2002-06-05 23:02:56

by Adam J. Richter

[permalink] [raw]
Subject: Patch: linux-2.5.20/fs/bio.c - ll_rw_kio made incorrect assumptions about queue handler's capabilities

I have not tested this patch, and I am not sure how to.
Perhaps you or someone else can suggest a program that exercises
ll_rw_kio.

It seems to me that ll_rw_kio in linux-2.5.20 can generate
bio's that have more segments or more sectors than their queues declare
that they can handle. For example, you could have block driver
that has max_hw_segments == 1, max_phys_segments == 1, max_sectors == 1.

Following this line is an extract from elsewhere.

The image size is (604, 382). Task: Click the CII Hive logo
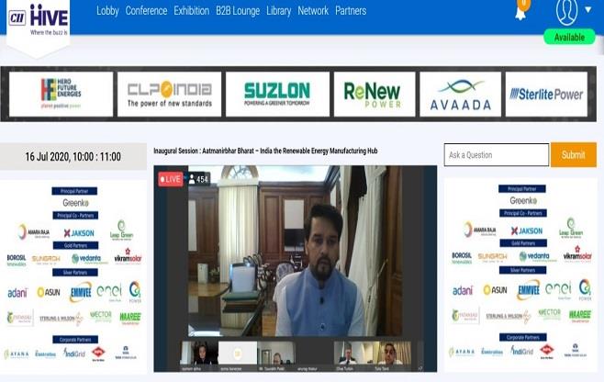pyautogui.click(x=38, y=20)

The intermediate bio merging code in drivers/block/ll_rw_blk.c
obeys these constraints when it comes to merging requests that
also are all within these constraints already, but it does break
up bio's that were to big for the underlying queue at the time they
were submitted. As far as I can tell, it is the responsibility of
anything that calls submit_bio or generic_make_request to ensure that the
bio that is submitted is within the request_queue_t's limits
if the driver that pulls requests off of the queue is going to
be able to use max_hw_segments, max_phys_segments and max_sectors
as guarantees.

I have attached an improved version of the patch that I
posted to linux-kernel yesterday. There have been no comments
about that posting. This new version also handles the case
where the queue's maximum number of sectors is too little to
hold even one full page. I am cc'ing this version to linux-kernel
as well, in case anyone wants to comment.

Jens, does this patch look OK to you? If it does look OK,
is there anything else that I should do (e.g., is there some test I should
run?), or are do you want to take it from here and handle submitting
it to Linus?

--
Adam J. Richter __ ______________ 575 Oroville Road
[email protected] \ / Milpitas, California 95035
+1 408 309-6081 | g g d r a s i l United States of America
"Free Software For The Rest Of Us."


2002-06-06 00:04:37

by Adam J. Richter

[permalink] [raw]
Subject: Re: Patch: linux-2.5.20/fs/bio.c - ll_rw_kio made incorrect assumptions about queue handler's capabilities

Arg! I forgot to attach the patch. Here it is.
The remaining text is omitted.